*Problem*: Copy the items below again, switching every "How do I perform" to "How do I carry out" and leaving all other text unchanged.

(Dataset records)
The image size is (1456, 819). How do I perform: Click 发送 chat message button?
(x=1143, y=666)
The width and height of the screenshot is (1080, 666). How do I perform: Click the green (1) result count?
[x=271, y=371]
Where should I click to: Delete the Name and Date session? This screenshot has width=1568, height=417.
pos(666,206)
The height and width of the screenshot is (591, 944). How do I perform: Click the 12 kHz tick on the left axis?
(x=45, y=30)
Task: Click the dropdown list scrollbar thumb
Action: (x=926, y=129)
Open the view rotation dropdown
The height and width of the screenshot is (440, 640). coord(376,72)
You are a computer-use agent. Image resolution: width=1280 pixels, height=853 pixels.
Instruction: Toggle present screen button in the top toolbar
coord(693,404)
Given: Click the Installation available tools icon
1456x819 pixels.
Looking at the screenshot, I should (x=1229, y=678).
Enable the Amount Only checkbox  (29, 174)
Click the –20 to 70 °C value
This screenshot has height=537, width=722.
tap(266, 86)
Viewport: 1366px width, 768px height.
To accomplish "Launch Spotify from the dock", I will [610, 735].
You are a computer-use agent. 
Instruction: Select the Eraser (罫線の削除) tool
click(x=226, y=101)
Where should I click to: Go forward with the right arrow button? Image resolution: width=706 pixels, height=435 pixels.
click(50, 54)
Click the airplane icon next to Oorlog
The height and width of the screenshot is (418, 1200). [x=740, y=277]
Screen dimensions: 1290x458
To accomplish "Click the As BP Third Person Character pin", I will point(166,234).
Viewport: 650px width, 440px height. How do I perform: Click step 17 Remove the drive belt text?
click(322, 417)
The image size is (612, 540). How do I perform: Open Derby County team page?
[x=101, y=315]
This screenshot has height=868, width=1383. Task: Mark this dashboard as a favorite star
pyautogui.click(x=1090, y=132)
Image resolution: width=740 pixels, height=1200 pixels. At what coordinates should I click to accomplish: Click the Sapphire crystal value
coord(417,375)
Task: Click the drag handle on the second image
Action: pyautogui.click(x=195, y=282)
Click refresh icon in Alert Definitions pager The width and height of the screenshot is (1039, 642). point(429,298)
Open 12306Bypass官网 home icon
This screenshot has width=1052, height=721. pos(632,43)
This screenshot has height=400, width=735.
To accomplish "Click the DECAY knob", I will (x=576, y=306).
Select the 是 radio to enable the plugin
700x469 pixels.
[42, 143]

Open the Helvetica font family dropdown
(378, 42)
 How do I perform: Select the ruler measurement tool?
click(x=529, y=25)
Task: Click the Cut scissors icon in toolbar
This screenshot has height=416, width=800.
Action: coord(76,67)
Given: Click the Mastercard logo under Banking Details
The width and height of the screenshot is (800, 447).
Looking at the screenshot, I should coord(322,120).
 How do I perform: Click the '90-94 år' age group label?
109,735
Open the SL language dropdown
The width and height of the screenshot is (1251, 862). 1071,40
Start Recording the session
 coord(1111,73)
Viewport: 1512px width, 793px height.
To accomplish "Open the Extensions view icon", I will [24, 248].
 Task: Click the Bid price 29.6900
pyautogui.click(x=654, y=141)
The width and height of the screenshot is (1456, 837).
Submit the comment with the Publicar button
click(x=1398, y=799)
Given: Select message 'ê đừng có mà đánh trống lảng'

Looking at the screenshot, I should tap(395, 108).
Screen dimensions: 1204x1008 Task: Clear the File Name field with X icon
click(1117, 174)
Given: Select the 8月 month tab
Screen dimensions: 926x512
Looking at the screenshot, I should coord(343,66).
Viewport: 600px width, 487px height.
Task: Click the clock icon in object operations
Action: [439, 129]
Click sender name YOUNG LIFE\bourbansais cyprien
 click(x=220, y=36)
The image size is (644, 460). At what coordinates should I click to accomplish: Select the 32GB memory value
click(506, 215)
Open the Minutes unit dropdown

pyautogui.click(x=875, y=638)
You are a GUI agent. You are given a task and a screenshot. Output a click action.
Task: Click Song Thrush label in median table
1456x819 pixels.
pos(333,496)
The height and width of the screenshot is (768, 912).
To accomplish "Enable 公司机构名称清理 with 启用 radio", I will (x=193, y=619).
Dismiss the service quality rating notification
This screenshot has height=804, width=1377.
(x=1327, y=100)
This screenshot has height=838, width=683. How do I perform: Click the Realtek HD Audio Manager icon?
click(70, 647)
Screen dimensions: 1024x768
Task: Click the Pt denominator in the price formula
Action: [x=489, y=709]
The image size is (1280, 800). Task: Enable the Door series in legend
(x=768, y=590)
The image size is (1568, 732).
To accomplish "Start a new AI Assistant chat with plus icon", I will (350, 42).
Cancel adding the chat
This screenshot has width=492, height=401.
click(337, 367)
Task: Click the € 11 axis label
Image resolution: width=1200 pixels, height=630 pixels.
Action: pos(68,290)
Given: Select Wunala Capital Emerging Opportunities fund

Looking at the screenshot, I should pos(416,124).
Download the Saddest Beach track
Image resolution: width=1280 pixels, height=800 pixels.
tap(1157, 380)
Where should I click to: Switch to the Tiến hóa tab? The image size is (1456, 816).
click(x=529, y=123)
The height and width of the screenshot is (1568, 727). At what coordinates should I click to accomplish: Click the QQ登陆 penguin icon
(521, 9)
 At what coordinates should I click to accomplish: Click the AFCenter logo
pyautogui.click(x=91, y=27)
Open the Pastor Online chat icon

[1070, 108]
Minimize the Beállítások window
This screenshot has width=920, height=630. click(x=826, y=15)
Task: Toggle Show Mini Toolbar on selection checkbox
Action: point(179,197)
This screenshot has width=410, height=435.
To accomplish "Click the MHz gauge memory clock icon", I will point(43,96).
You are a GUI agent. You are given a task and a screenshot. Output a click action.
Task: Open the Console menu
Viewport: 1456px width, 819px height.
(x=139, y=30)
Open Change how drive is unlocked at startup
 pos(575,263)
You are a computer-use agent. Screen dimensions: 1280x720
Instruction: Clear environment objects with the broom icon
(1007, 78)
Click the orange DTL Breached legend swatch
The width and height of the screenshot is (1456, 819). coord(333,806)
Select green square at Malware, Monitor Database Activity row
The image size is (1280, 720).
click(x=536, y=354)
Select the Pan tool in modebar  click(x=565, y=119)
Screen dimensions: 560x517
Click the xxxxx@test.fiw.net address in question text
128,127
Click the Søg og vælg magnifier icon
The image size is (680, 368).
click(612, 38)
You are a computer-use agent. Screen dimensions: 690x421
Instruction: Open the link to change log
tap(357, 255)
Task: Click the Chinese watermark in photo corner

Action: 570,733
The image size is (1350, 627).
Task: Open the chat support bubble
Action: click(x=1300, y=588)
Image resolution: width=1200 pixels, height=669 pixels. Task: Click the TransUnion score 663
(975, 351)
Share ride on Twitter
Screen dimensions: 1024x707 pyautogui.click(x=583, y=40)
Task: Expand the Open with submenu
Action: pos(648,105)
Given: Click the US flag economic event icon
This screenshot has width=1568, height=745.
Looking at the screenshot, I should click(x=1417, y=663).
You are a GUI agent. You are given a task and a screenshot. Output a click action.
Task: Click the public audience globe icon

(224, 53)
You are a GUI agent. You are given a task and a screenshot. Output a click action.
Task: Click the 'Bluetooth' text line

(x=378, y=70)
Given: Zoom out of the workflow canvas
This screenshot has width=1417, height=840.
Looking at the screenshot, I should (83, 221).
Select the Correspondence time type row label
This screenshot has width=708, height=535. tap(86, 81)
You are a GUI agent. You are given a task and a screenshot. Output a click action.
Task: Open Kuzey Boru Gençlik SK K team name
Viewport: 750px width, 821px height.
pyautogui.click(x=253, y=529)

*Solution*:
The image size is (1456, 819). How do I carry out: Click 发送 chat message button?
(x=1143, y=666)
The width and height of the screenshot is (1080, 666). How do I carry out: Click the green (1) result count?
[x=271, y=371]
Where should I click to: Delete the Name and Date session? This screenshot has width=1568, height=417.
pos(666,206)
The height and width of the screenshot is (591, 944). How do I carry out: Click the 12 kHz tick on the left axis?
(x=45, y=30)
Task: Click the dropdown list scrollbar thumb
Action: (x=926, y=129)
Open the view rotation dropdown
The height and width of the screenshot is (440, 640). coord(376,72)
You are a computer-use agent. Image resolution: width=1280 pixels, height=853 pixels.
Instruction: Toggle present screen button in the top toolbar
coord(693,404)
Given: Click the Installation available tools icon
1456x819 pixels.
Looking at the screenshot, I should (x=1229, y=678).
Enable the Amount Only checkbox  (29, 174)
Click the –20 to 70 °C value
This screenshot has height=537, width=722.
tap(266, 86)
Viewport: 1366px width, 768px height.
To accomplish "Launch Spotify from the dock", I will [610, 735].
You are a computer-use agent. 
Instruction: Select the Eraser (罫線の削除) tool
click(x=226, y=101)
Where should I click to: Go forward with the right arrow button? Image resolution: width=706 pixels, height=435 pixels.
click(50, 54)
Click the airplane icon next to Oorlog
The height and width of the screenshot is (418, 1200). [x=740, y=277]
Screen dimensions: 1290x458
To accomplish "Click the As BP Third Person Character pin", I will point(166,234).
Viewport: 650px width, 440px height. How do I carry out: Click step 17 Remove the drive belt text?
click(322, 417)
The image size is (612, 540). How do I carry out: Open Derby County team page?
[x=101, y=315]
This screenshot has height=868, width=1383. Task: Mark this dashboard as a favorite star
pyautogui.click(x=1090, y=132)
Image resolution: width=740 pixels, height=1200 pixels. At what coordinates should I click to accomplish: Click the Sapphire crystal value
coord(417,375)
Task: Click the drag handle on the second image
Action: pyautogui.click(x=195, y=282)
Click refresh icon in Alert Definitions pager The width and height of the screenshot is (1039, 642). point(429,298)
Open 12306Bypass官网 home icon
This screenshot has width=1052, height=721. pos(632,43)
This screenshot has height=400, width=735.
To accomplish "Click the DECAY knob", I will (x=576, y=306).
Select the 是 radio to enable the plugin
700x469 pixels.
[42, 143]

Open the Helvetica font family dropdown
(378, 42)
 How do I carry out: Select the ruler measurement tool?
click(x=529, y=25)
Task: Click the Cut scissors icon in toolbar
This screenshot has height=416, width=800.
Action: coord(76,67)
Given: Click the Mastercard logo under Banking Details
The width and height of the screenshot is (800, 447).
Looking at the screenshot, I should coord(322,120).
 How do I carry out: Click the '90-94 år' age group label?
109,735
Open the SL language dropdown
The width and height of the screenshot is (1251, 862). 1071,40
Start Recording the session
 coord(1111,73)
Viewport: 1512px width, 793px height.
To accomplish "Open the Extensions view icon", I will [24, 248].
 Task: Click the Bid price 29.6900
pyautogui.click(x=654, y=141)
The width and height of the screenshot is (1456, 837).
Submit the comment with the Publicar button
click(x=1398, y=799)
Given: Select message 'ê đừng có mà đánh trống lảng'

Looking at the screenshot, I should tap(395, 108).
Screen dimensions: 1204x1008 Task: Clear the File Name field with X icon
click(1117, 174)
Given: Select the 8月 month tab
Screen dimensions: 926x512
Looking at the screenshot, I should coord(343,66).
Viewport: 600px width, 487px height.
Task: Click the clock icon in object operations
Action: [439, 129]
Click sender name YOUNG LIFE\bourbansais cyprien
 click(x=220, y=36)
The image size is (644, 460). At what coordinates should I click to accomplish: Select the 32GB memory value
click(506, 215)
Open the Minutes unit dropdown

pyautogui.click(x=875, y=638)
You are a GUI agent. You are given a task and a screenshot. Output a click action.
Task: Click Song Thrush label in median table
1456x819 pixels.
pos(333,496)
The height and width of the screenshot is (768, 912).
To accomplish "Enable 公司机构名称清理 with 启用 radio", I will (x=193, y=619).
Dismiss the service quality rating notification
This screenshot has height=804, width=1377.
(x=1327, y=100)
This screenshot has height=838, width=683. How do I carry out: Click the Realtek HD Audio Manager icon?
click(70, 647)
Screen dimensions: 1024x768
Task: Click the Pt denominator in the price formula
Action: [x=489, y=709]
The image size is (1280, 800). Task: Enable the Door series in legend
(x=768, y=590)
The image size is (1568, 732).
To accomplish "Start a new AI Assistant chat with plus icon", I will (350, 42).
Cancel adding the chat
This screenshot has width=492, height=401.
click(337, 367)
Task: Click the € 11 axis label
Image resolution: width=1200 pixels, height=630 pixels.
Action: pos(68,290)
Given: Select Wunala Capital Emerging Opportunities fund

Looking at the screenshot, I should pos(416,124).
Download the Saddest Beach track
Image resolution: width=1280 pixels, height=800 pixels.
tap(1157, 380)
Where should I click to: Switch to the Tiến hóa tab? The image size is (1456, 816).
click(x=529, y=123)
The height and width of the screenshot is (1568, 727). At what coordinates should I click to accomplish: Click the QQ登陆 penguin icon
(521, 9)
 At what coordinates should I click to accomplish: Click the AFCenter logo
pyautogui.click(x=91, y=27)
Open the Pastor Online chat icon

[1070, 108]
Minimize the Beállítások window
This screenshot has width=920, height=630. click(x=826, y=15)
Task: Toggle Show Mini Toolbar on selection checkbox
Action: point(179,197)
This screenshot has width=410, height=435.
To accomplish "Click the MHz gauge memory clock icon", I will point(43,96).
You are a GUI agent. You are given a task and a screenshot. Output a click action.
Task: Open the Console menu
Viewport: 1456px width, 819px height.
(x=139, y=30)
Open Change how drive is unlocked at startup
 pos(575,263)
You are a computer-use agent. Screen dimensions: 1280x720
Instruction: Clear environment objects with the broom icon
(1007, 78)
Click the orange DTL Breached legend swatch
The width and height of the screenshot is (1456, 819). coord(333,806)
Select green square at Malware, Monitor Database Activity row
The image size is (1280, 720).
click(x=536, y=354)
Select the Pan tool in modebar  click(x=565, y=119)
Screen dimensions: 560x517
Click the xxxxx@test.fiw.net address in question text
128,127
Click the Søg og vælg magnifier icon
The image size is (680, 368).
click(612, 38)
You are a computer-use agent. Screen dimensions: 690x421
Instruction: Open the link to change log
tap(357, 255)
Task: Click the Chinese watermark in photo corner

Action: 570,733
The image size is (1350, 627).
Task: Open the chat support bubble
Action: click(x=1300, y=588)
Image resolution: width=1200 pixels, height=669 pixels. Task: Click the TransUnion score 663
(975, 351)
Share ride on Twitter
Screen dimensions: 1024x707 pyautogui.click(x=583, y=40)
Task: Expand the Open with submenu
Action: pos(648,105)
Given: Click the US flag economic event icon
This screenshot has width=1568, height=745.
Looking at the screenshot, I should click(x=1417, y=663).
You are a GUI agent. You are given a task and a screenshot. Output a click action.
Task: Click the public audience globe icon

(224, 53)
You are a GUI agent. You are given a task and a screenshot. Output a click action.
Task: Click the 'Bluetooth' text line

(x=378, y=70)
Given: Zoom out of the workflow canvas
This screenshot has width=1417, height=840.
Looking at the screenshot, I should (83, 221).
Select the Correspondence time type row label
This screenshot has width=708, height=535. tap(86, 81)
You are a GUI agent. You are given a task and a screenshot. Output a click action.
Task: Open Kuzey Boru Gençlik SK K team name
Viewport: 750px width, 821px height.
pyautogui.click(x=253, y=529)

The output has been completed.